Asuma Sudô n’a qu’une idée en tête : approcher la fille qui l’a fait craquer, quitte à se retrouver dans un établissement de jeunes filles où il n’a, en principe, rien à faire. Mauvais timing : ce lycée cache en réalité une unité chargée d’abattre des humains changés en monstres par un mystérieux syndrome. Kaijin Reijoh part comme une comédie de lycéen un peu grivoise, puis bifurque très vite vers l’action brutale et les combats contre des créatures qui frappent sans prévenir.
La série est écrite et dessinée par Tetsuya Tashiro, connu chez nous pour le dessin de Red Eyes Sword - Akame ga Kill !. Avec Kaijin Reijoh, il passe au premier plan en signant aussi le scénario. Le manga démarre en 2018 dans le Gangan Joker de Square Enix, puis arrive en France en 2020 chez Kurokawa, qui en publie la version française depuis le premier tome.
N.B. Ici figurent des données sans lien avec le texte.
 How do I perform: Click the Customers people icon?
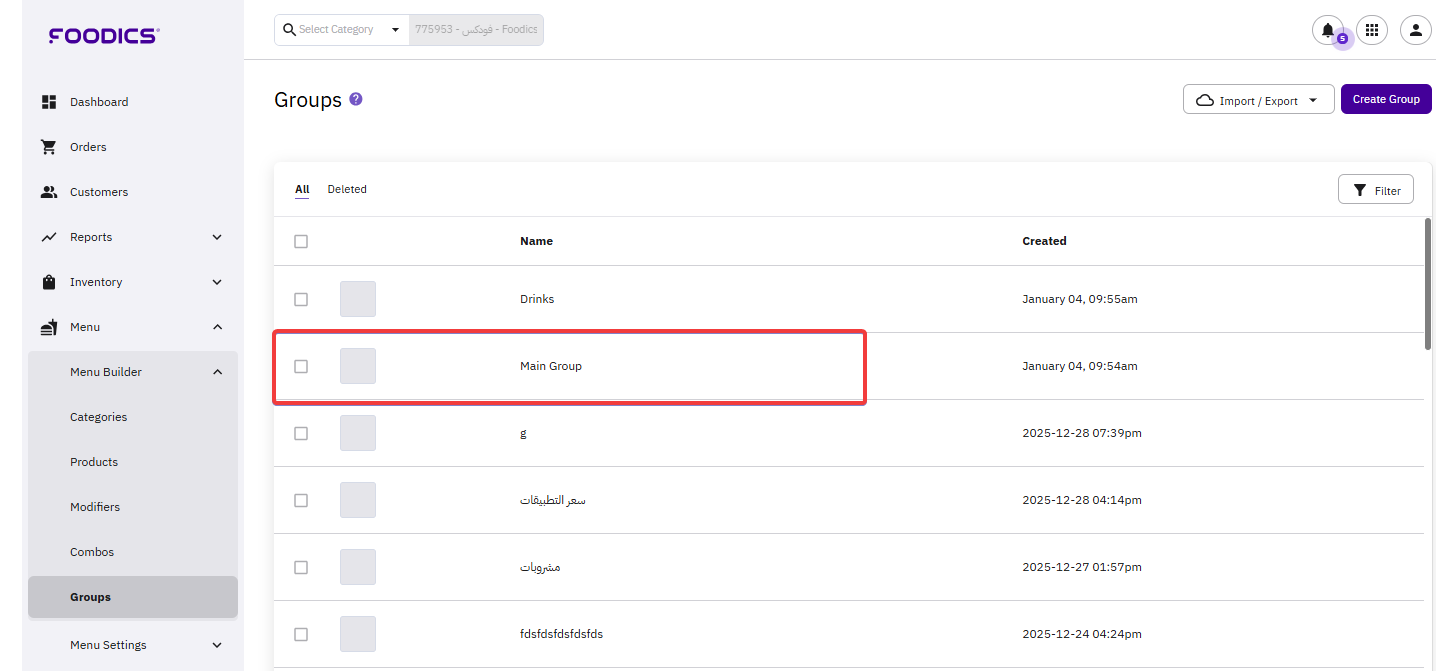point(49,192)
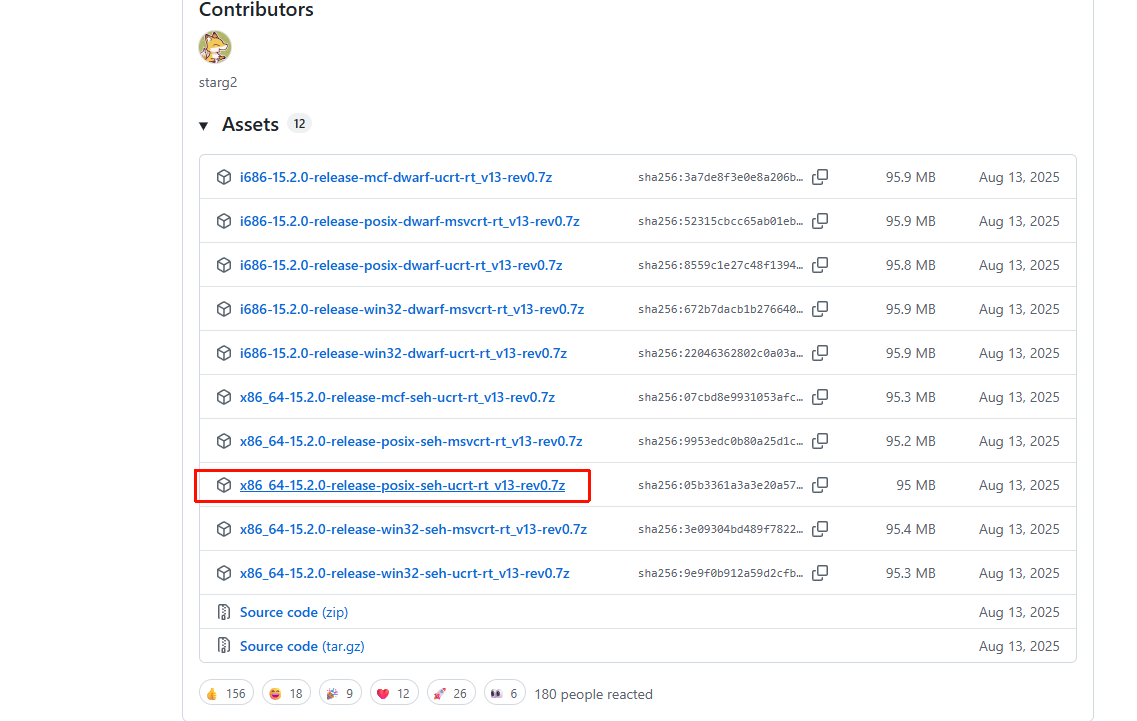This screenshot has width=1137, height=721.
Task: Open starg2 contributor avatar
Action: pyautogui.click(x=215, y=47)
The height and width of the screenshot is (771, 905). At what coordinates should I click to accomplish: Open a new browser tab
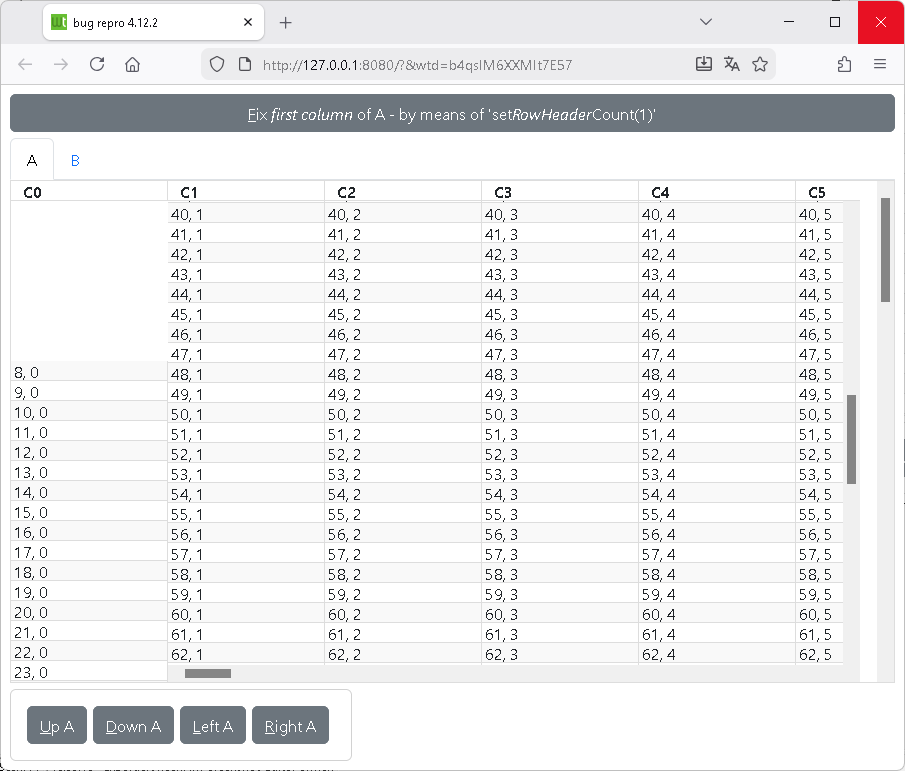point(285,22)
On est ici sur une série récente, sans adaptation animée majeure ni long recul patrimonial à ce stade, mais avec un parcours éditorial net : 15 tomes sont référencés dans l’édition japonaise comme dans l’édition française suivie par Kurokawa. Pour le collectionneur, le point d’entrée est simple : l’édition courante Kurokawa forme une seule suite homogène, sans Perfect Edition ni intégrale parallèle à distinguer. Si vous connaissez Tashiro surtout pour Akame ga Kill !, vous retrouverez ici son goût pour les affrontements violents, avec un habillage plus scolaire et plus pulp.